Published on 21 November 2014
RAM Ratings has reaffirmed the AA1/Stable/P1
financial institution ratings of Hong Leong Islamic Bank Berhad (the
Bank). Concurrently, we have reaffirmed the AA2/Stable rating of the
Bank’s up to RM1.0 billion Subordinated Sukuk Ijarah Programme. Hong
Leong Islamic is wholly owned by Hong Leong Bank Berhad (the Group) and
conducts the Islamic banking operations of the Group. The Group operates
under a universal-banking model; Hong Leong Islamic leverages
significantly on its parent’s back-room operations, risk-management
systems, treasury operations and distribution channels. Hong Leong
Islamic is considered highly strategic to Hong Leong Bank, and parental
support is highly likely to be extended should the need arise.

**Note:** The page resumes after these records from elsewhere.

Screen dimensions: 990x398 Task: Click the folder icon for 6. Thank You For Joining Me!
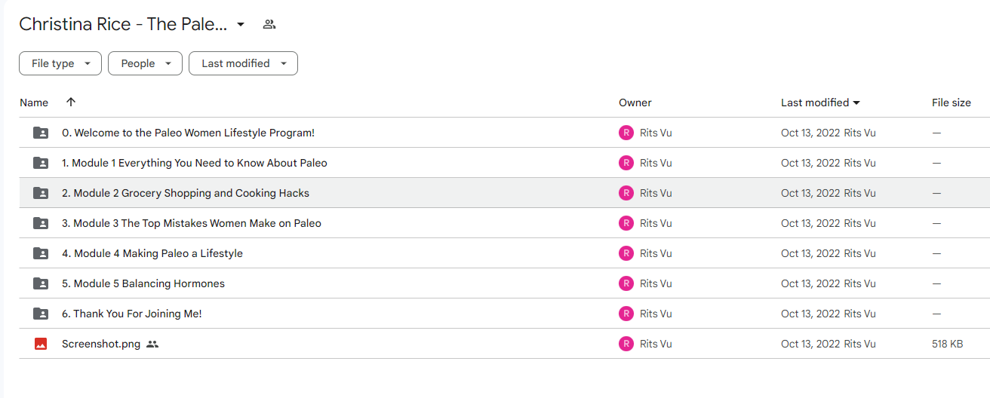[41, 314]
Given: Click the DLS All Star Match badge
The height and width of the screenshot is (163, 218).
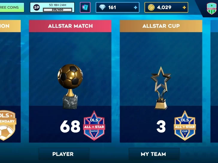Looking at the screenshot, I should point(94,125).
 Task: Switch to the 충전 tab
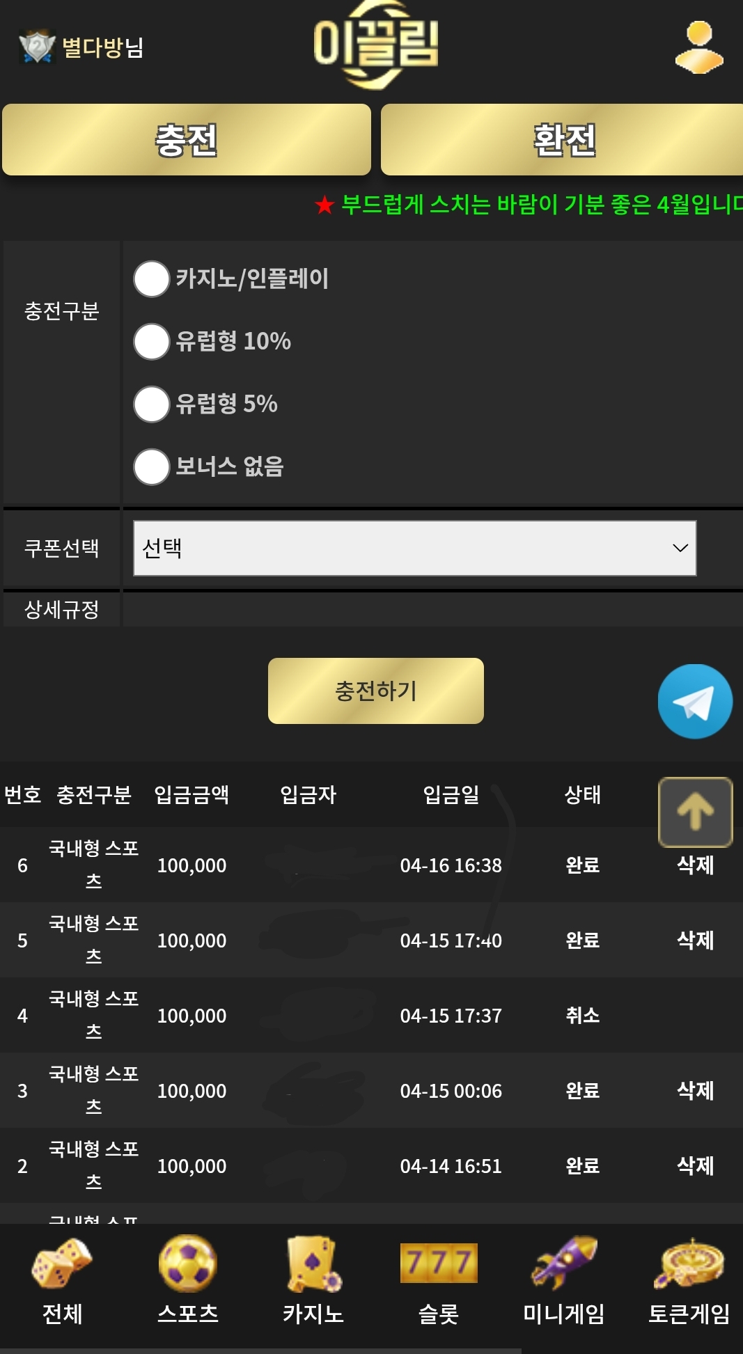tap(187, 139)
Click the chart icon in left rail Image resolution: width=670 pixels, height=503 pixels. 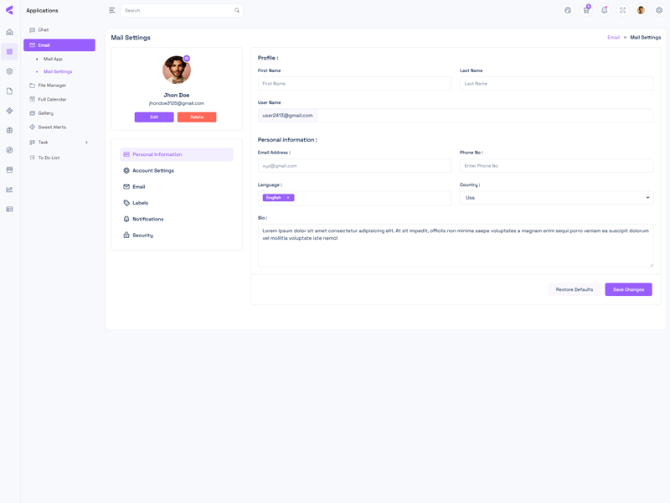coord(10,189)
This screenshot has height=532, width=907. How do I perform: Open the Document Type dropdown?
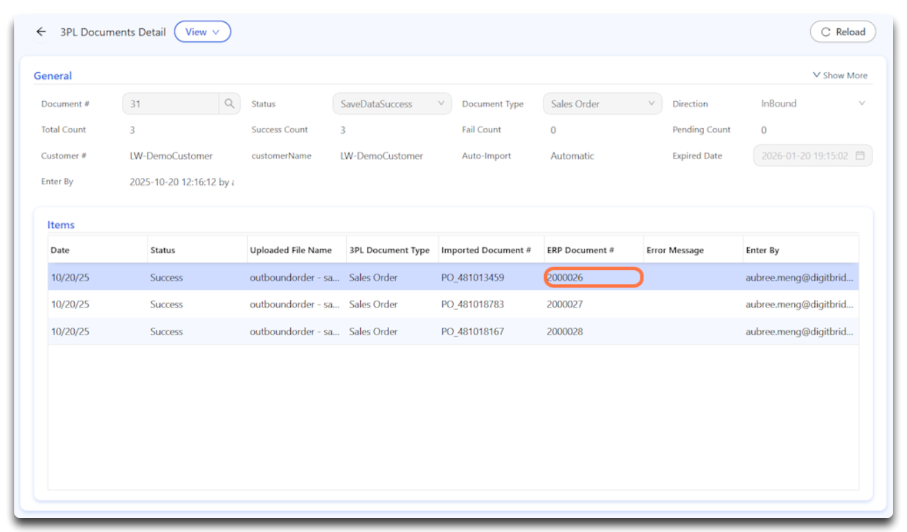click(602, 104)
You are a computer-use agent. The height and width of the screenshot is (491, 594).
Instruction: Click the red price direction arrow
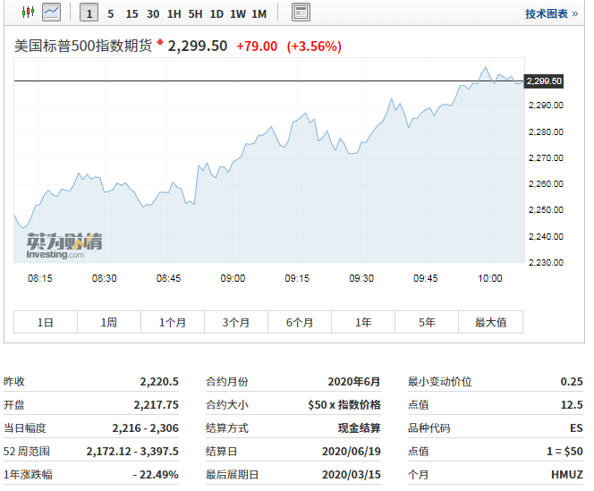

Hong Leong Islamic’s asset-quality indicators are
excellent, a reflection of the Group’s prudent credit-underwriting
standards. As at end-June 2014, the Bank’s gross impaired-financing
ratio stood at a low 1.3%, better than the overall banking industry
average of 1.8%. The Bank’s overall conservative risk appetite will
continue containing credit risks. The Bank’s large property sector
exposure draws some concerns but remains within our tolerable levels at
present.
Hong Leong Islamic’s ability to leverage off its
parent’s extensive branch network underpins its strong funding position.

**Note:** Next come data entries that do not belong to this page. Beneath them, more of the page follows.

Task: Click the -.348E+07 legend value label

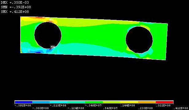Action: (x=93, y=105)
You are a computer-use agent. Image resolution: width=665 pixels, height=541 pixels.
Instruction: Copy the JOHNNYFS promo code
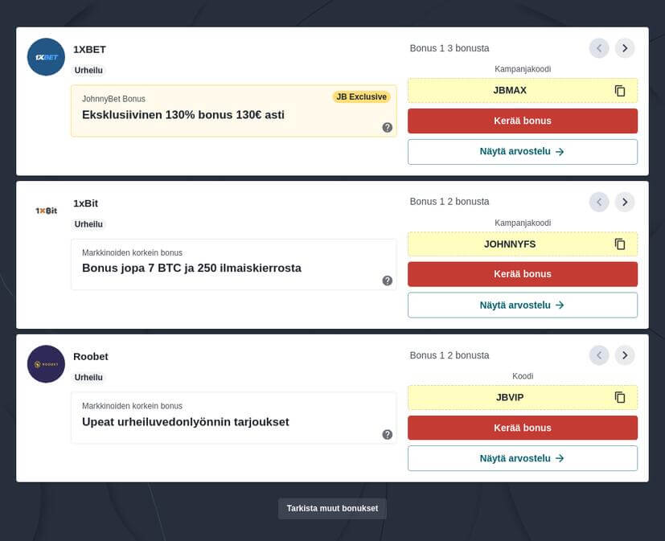(x=620, y=244)
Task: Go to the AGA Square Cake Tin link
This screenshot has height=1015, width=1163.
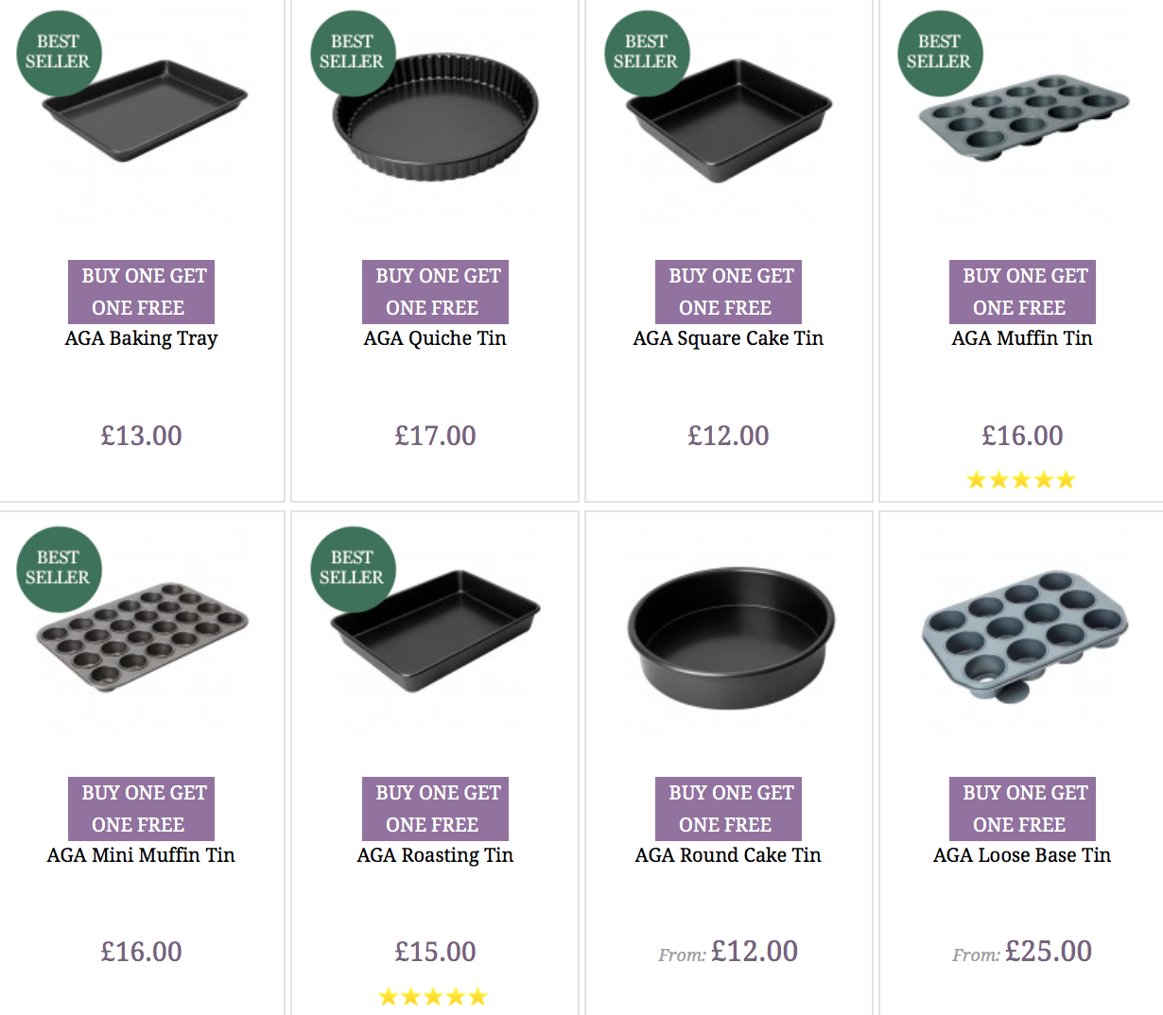Action: point(728,338)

We note that a slight contraction in deposits from ongoing efforts to
optimise the Bank’s deposit mix had led to a financing-to-deposit (FD)
ratio of 84.7% as at the same date, slightly higher than the industry
standard.
In FY Jun 2014, Hong Leong Islamic reported a higher
profit before tax of RM307.7 million, backed by a 1.6% growth in
financing income and lower operation costs (-7.5% y-o-y). Group-wide
cost-saving initiatives have yielded encouraging results; the Bank
boasts one of the industry’s lowest cost-to-income ratios. Hong Leong
Islamic’s capitalisation levels were sound as at end-June 2014, with a
common-equity tier-1 capital ratio of 11.4% and a total capital ratio of
15.2%. Notably, the Bank’s total capital ratio had been boosted by a
RM400 million tier-2 subordinated issuance in fiscal 2014.